** START RECORD EXCERPTS **

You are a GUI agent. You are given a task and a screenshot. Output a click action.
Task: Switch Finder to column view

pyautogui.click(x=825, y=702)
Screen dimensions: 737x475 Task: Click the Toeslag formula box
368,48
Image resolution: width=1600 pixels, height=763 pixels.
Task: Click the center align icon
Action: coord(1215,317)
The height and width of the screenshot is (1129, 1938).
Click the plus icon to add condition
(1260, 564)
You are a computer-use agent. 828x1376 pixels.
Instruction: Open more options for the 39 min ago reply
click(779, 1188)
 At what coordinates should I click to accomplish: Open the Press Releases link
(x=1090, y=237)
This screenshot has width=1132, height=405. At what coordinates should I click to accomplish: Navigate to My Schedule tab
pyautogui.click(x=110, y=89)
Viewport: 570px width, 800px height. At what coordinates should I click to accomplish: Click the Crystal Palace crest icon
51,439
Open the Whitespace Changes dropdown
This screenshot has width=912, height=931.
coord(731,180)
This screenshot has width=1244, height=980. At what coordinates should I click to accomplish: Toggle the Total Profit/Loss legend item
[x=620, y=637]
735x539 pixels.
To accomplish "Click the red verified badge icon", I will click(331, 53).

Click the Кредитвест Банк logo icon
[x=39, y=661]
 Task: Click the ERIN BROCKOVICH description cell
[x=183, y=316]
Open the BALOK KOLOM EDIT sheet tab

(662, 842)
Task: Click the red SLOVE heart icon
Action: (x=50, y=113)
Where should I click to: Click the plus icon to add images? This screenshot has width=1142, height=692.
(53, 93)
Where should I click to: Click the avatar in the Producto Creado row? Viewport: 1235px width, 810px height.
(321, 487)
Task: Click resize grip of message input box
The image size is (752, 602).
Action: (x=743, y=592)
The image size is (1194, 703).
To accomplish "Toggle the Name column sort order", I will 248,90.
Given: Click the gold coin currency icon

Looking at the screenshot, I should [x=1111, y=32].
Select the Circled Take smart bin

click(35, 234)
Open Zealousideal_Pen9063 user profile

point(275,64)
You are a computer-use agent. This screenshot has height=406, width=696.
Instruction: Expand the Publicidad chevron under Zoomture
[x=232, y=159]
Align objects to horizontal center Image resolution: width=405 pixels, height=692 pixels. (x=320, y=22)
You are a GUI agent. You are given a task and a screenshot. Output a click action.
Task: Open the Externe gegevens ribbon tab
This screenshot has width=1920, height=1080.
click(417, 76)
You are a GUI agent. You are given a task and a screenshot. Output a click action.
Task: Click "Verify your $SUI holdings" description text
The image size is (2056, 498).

** END RECORD EXCERPTS **

THE REQUEST: Echo the part of the records that opens with the line containing "Open the Whitespace Changes dropdown" and closes with the line containing "[x=39, y=661]", both of those lines included, and nothing else.

THE RESULT:
Open the Whitespace Changes dropdown
This screenshot has width=912, height=931.
coord(731,180)
This screenshot has width=1244, height=980. At what coordinates should I click to accomplish: Toggle the Total Profit/Loss legend item
[x=620, y=637]
735x539 pixels.
To accomplish "Click the red verified badge icon", I will click(331, 53).

Click the Кредитвест Банк logo icon
[x=39, y=661]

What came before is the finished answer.